Author Sarah Smarsh agrees with Smith, “What you remember is not the objective facts of what happened.” Still, Smarsh thinks memory, however imperfect, is powerful: “I wrote Heartland to reckon with my family’s history, with rural poverty, and the fact that I was the first woman in my family to go to college instead of having a baby as a teenager.
“I came to Chicago for the theater.” - Julia-Louis Dreyfus
Julia-Louis Dreyfus gave a shout out to Chicago’s theater and improv scene, while reflecting on her career as a cast member on SNL, Seinfeld, and Veep: “My source of empowerment in the industry was me,” she told the audience. Her advice to young actors? “The rough years make you strong, trust your gut, and when you go back to host SNL, always nail the opening monologue.”
“You are exceptional Black women writers who have penned biographies about extraordinary Black women writers,” poet Sandra Jackson-Opoku praised authors Angela Jackson and Imani Perry. Their biographies celebrate the literary genius, social justice activism, and powerful legacies of Chicago’s Gwendolyn Brooks and Lorraine Hansberry.

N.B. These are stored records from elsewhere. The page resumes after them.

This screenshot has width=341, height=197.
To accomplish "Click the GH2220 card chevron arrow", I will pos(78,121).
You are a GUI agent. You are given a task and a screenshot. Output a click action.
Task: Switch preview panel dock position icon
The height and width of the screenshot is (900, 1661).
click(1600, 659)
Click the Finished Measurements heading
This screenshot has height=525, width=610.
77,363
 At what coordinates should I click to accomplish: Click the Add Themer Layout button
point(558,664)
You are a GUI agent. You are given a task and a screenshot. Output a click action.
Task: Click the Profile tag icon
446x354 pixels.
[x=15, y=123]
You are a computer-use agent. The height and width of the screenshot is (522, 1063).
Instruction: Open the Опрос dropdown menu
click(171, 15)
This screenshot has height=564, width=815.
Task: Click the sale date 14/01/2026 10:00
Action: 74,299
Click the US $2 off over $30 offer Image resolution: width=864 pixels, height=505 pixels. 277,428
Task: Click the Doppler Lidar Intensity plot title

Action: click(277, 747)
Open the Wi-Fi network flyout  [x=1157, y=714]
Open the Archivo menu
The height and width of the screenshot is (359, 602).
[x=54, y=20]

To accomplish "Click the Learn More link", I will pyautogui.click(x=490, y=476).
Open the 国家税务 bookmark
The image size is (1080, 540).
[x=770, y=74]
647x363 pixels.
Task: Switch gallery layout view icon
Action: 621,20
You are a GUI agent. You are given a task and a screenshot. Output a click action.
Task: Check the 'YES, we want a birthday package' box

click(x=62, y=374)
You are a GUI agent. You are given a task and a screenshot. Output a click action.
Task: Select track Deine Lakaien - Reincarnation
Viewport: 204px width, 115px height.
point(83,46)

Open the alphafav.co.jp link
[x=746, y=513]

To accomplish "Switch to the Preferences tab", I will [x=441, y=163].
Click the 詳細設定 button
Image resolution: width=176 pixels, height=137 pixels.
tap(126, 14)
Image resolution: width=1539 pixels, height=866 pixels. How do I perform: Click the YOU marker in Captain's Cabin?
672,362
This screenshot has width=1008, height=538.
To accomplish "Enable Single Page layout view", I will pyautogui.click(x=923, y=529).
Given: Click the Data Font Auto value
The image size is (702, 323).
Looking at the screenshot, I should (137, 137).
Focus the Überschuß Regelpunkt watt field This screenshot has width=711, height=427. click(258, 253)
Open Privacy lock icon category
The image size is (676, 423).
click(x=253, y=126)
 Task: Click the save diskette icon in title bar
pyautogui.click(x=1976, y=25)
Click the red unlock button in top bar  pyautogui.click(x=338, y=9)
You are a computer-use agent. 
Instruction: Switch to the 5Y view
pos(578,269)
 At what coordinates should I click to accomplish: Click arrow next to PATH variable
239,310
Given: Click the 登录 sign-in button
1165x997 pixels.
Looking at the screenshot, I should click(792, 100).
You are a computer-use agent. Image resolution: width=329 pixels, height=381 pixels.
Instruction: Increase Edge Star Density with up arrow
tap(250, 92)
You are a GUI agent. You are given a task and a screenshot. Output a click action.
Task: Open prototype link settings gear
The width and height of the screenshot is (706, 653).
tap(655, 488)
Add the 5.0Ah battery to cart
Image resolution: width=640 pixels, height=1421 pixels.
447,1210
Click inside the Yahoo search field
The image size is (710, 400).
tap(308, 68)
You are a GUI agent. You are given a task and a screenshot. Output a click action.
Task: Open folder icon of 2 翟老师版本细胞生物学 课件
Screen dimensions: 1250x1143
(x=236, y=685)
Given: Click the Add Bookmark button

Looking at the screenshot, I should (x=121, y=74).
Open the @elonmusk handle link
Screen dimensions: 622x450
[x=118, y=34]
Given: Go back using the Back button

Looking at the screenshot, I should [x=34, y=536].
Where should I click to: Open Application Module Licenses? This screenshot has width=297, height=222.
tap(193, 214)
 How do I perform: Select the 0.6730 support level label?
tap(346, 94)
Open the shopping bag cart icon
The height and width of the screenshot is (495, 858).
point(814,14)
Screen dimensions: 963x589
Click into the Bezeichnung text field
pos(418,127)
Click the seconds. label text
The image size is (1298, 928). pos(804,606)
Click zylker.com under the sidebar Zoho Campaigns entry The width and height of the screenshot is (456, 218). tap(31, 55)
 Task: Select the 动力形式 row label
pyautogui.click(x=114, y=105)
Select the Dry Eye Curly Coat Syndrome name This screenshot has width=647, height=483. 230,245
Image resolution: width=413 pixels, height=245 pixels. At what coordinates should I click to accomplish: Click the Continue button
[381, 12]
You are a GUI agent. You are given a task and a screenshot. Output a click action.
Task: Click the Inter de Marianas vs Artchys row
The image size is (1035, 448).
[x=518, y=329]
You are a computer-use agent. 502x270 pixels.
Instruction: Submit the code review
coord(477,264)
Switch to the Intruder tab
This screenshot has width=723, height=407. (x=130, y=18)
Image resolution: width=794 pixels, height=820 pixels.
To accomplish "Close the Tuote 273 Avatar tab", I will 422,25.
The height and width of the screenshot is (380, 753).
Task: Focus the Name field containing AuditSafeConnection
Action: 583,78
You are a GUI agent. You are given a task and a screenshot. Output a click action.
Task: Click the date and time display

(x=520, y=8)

4) Our culture makes us powerful
“Tell me there is at least one culture who has a worse attitude towards death than us,” pleaded The Interview Show host Mark Bazer. Mortician Caitlin Doughty didn’t sugarcoat the truth: “Oh no, we’re the worst.” The good news: we have the power to destigmatize death and change the for-profit funeral industry into an “introvert’s dream,” where loved ones can grieve in whichever way they choose.
We’ve never had so much accidental power as consumers than we do right now. - Jonathan Safran Foer
Author Jonathan Safran Foer reminded us most restaurants in America now offer vegetarian options, not because legislation requires them to, but because of consumer demand. We don’t have to completely stop eating meat, Foer explained, but we do need to eat drastically less meat. His plan to save the planet? No animal products before dinner, limiting car usage, and volunteering for climate causes.
In a conversation about food and her new cookbook Nothing Fancy, food writer Alison Roman wants to prove to writer Sam Irby that “cookbook people” don't only eat fancy French cuisine: “I have always preferred hotdogs to hamburgers,” Roman confessed to Chicago, “I’m glad to be in a city that recognizes that feeling.” Strong opinions also include that hotdogs are not sandwiches, because the “bun goes all the way around...I hope someone wrote that down because that’s the smartest think I’ll ever say.” Shoutout to the CHF staff member who did write it down, thus making Alison’s dreams come true (and this recap possible).